» **What to work on**:
Your output should be exactly the lines from the one containing "The image size is (1316, 399)." through the final line of the records, both included, with every picture left out.

*** Opening Extracted information ***

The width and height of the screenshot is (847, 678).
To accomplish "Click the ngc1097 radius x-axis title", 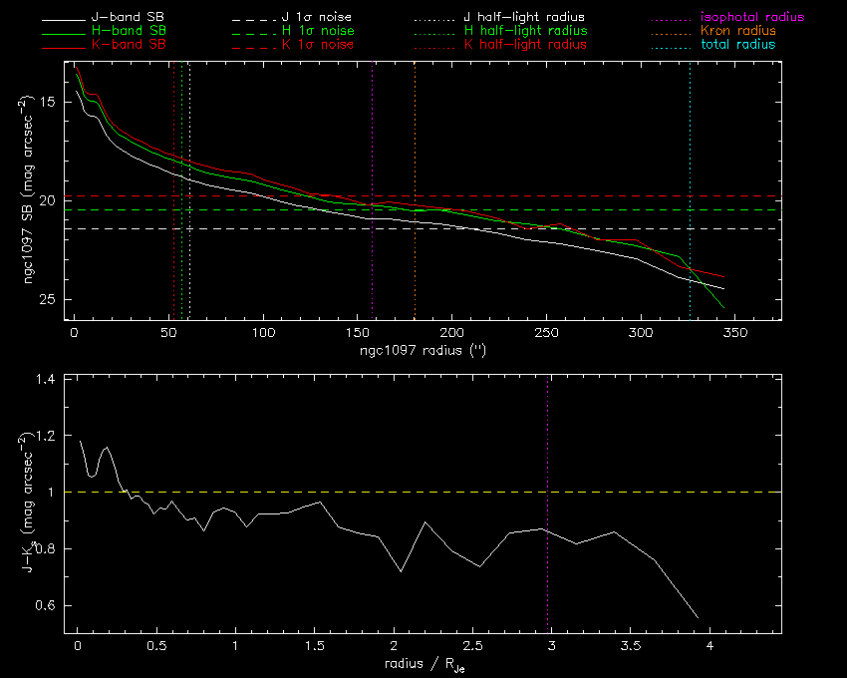I will click(423, 350).
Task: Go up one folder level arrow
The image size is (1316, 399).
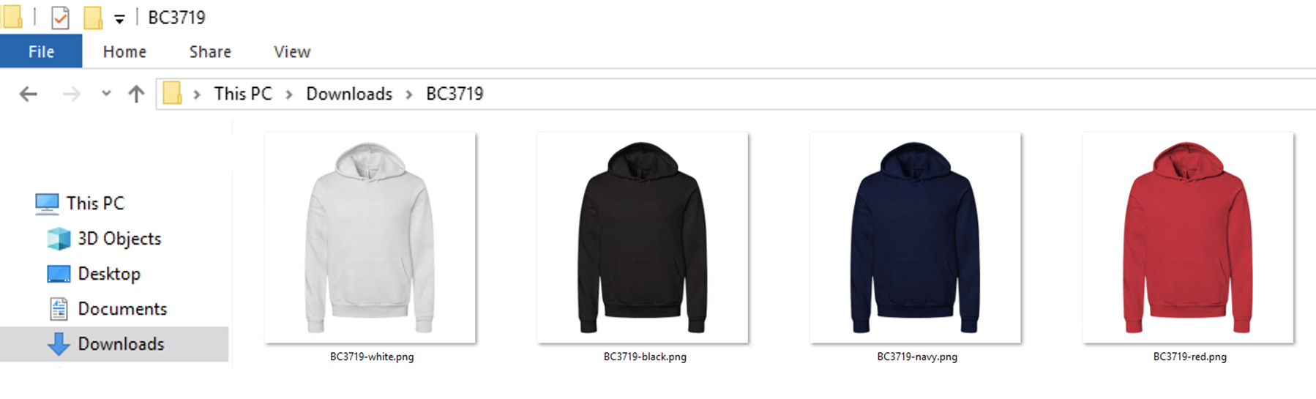Action: (136, 94)
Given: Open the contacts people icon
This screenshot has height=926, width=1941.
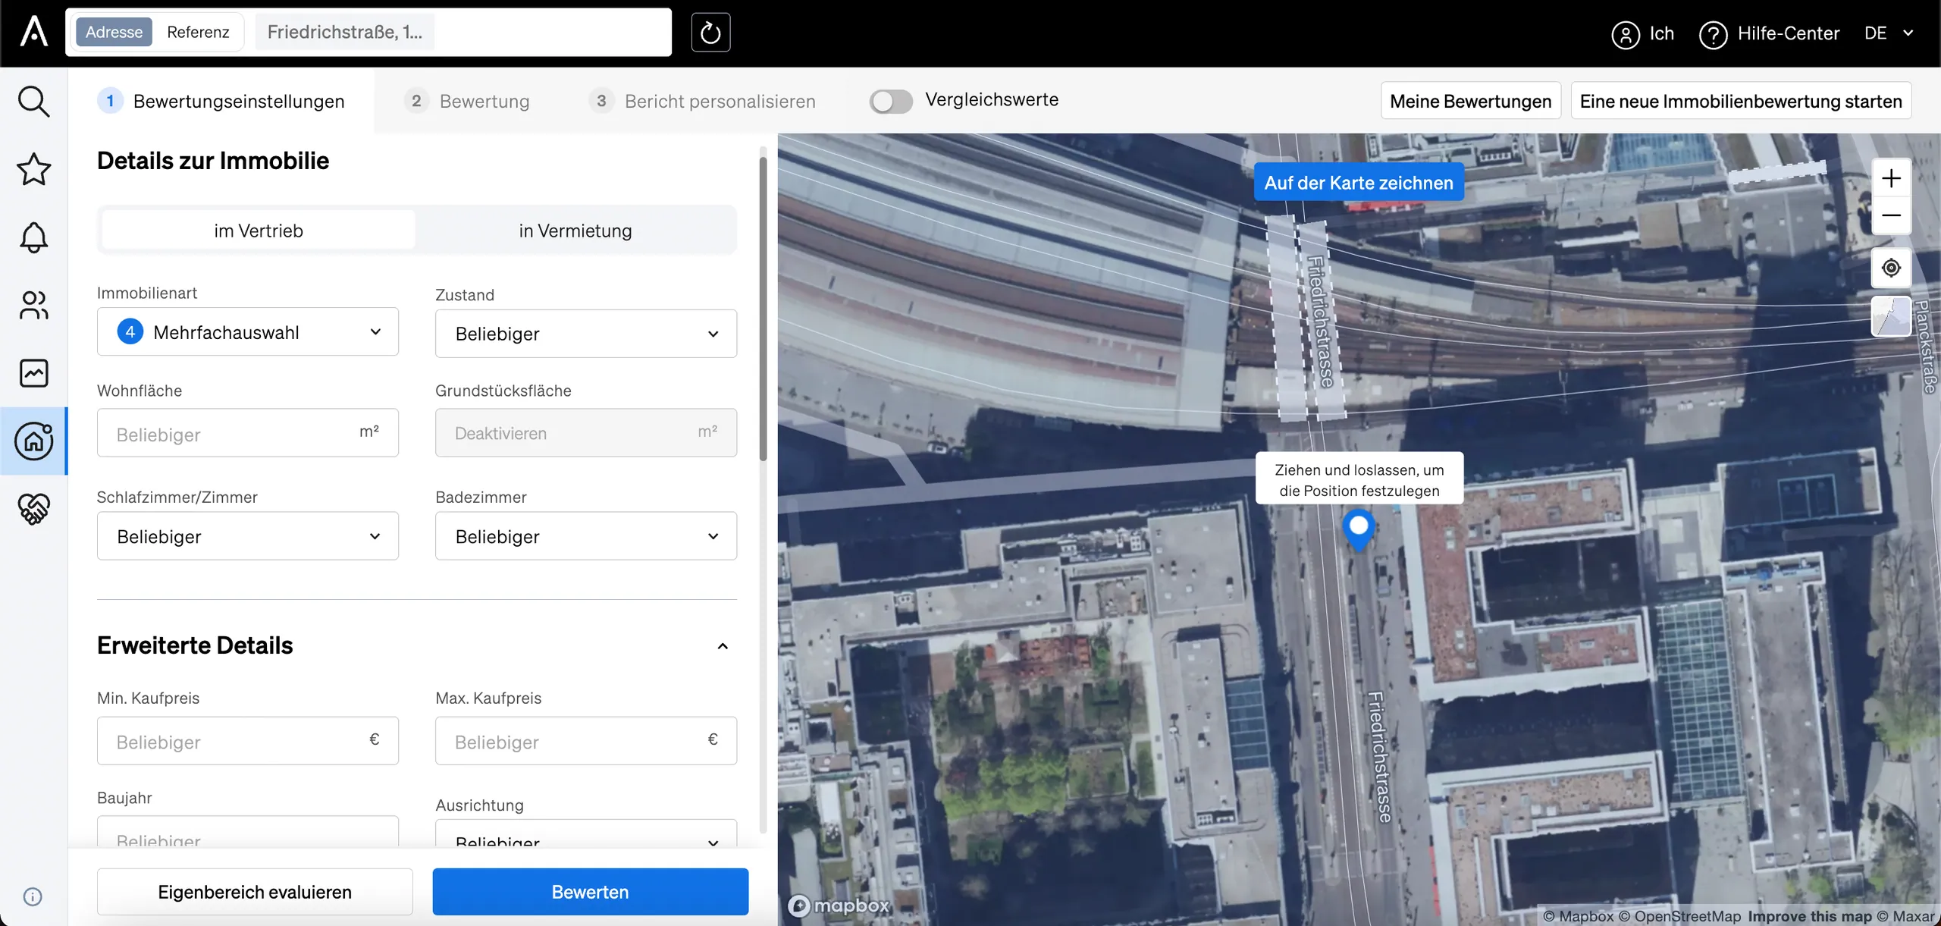Looking at the screenshot, I should pos(33,305).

*** Closing Extracted information ***

» **Your solution**:
The image size is (1316, 399).
Action: (136, 94)
Given: Open the contacts people icon
This screenshot has height=926, width=1941.
Looking at the screenshot, I should pos(33,305).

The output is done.